Extract ->
Our ability to service our debt will depend upon, among other things, our future financial and operating performance, which will be affected by prevailing economic conditions and financial, business, regulatory and other factors, some of which are beyond our control. If our operating results are not sufficient to service any future indebtedness, we will be forced to take actions such as reducing distributions, reducing or delaying our business activities, investments or capital expenditures, selling assets or issuing equity. We may not be able to effect any of these actions on satisfactory terms or at all.

In addition, a failure to comply with the provisions of our Affiliated Company Credit Agreement could result in a default or an event of default that could enable our lenders to declare the outstanding principal of that debt, together with accrued and unpaid interest, to be immediately due and payable. If the payment of our debt is accelerated, our assets may be insufficient to repay such debt in full, and our unitholders could experience a partial or total loss of their investment. Please read “Management’s Discussion and Analysis of Financial Condition and Results of Operations-Capital Resources and Liquidity.”

Goal ->
Please say whether each statement below agrees with the debt risk passage above, answering yes or no and quoting the words from the passage that decide it. 1. Some of the factors affecting the ability to service debt are beyond the company's control. 2. Selling assets is one of the actions the company could be forced to take. 3. An event of default could let lenders declare only the accrued interest immediately due.

Extracted material ->
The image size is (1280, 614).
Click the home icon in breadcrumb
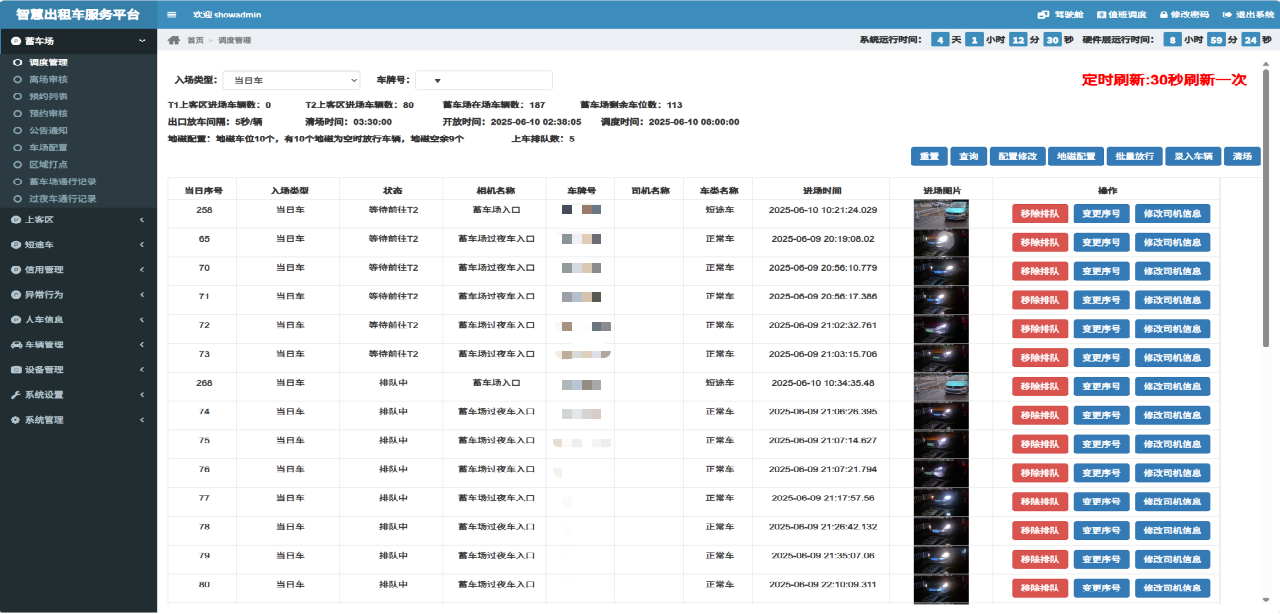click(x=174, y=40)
---
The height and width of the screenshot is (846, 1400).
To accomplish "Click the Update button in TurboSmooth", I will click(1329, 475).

Final result ->
1. Yes: "some of which are beyond our control"
2. Yes: "selling assets or issuing equity"
3. No: "declare the outstanding principal of that debt, together with accrued and unpaid interest, to be immediately due and payable"